Units of Cultural Transmission explores the documentation of community culture and identity in relation to the restriction of photography at club venues. This is not to imply that there is no reason for photographic restriction. Rather, the project suggest that the reasons for it have moved away from the interest of the community and more towards a form of encrypting cultural expression. In the current digital period the photographic image is a carrier of personal experience. The entanglement of social media with marketing allows people or businesses to capitalise not only on the image but now on the personal experience as a commodity. Restrictions on photography allow venues to control and curate their outward image to sell to a larger audience. Unfortunately, they often disregard the ability of marketing methods to misrepresent the culture that exists in these spaces. Due to society’s placed value on visual media, photography, in some form, may still be a valuable method to document the culture’s community values. The question is whether this can be done without directly compromising the identities of an unsurveilled nightscape – for which the provision of is a key characteristic of authenticity in these venues.

The opaqueness intrinsic to the cryptic and alluring qualities of the club scene is epitomised by the restriction of photography and the heavy curation of online images. The difference between a raw documentation and the carefully constructed image portrayed by large scale event organisers to sell tickets, makes it an appropriate boundary of encryption for investigation within MS3. The project embraces the Media Studies theme of Failure, The Impossibility and The Unknown through its aim to document an ephemeral culture. It aspires to do this through the use of photography and textual cataloguing, both of which aim to exhibit an ironic failure at directly capturing club culture.
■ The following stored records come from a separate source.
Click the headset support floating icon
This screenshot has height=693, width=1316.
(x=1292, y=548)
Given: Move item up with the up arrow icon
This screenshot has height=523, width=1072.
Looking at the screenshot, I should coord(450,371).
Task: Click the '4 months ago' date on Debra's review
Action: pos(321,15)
By using tape – emulating the stickers put over phone cameras at club entrances – the photographs of club interiors are distorted. Angling the camera away from people, a photographic series of blurry details strives (and fails) to exhibit club culture through capturing architecture, atmosphere and ephemerality. Units of Cultural Transmission is presented through a photobook with specific references to the design and layout of a ledger. This format acknowledges the commodification not only of photographic images but also personal experiences within nightclubs. Furthermore, it explores the forced transformation of a subculture into a mainstream source of capital. As a traditional means of chronicling and taking stock of daily expenses, the ledger in this project features not monetary but photographic transactions.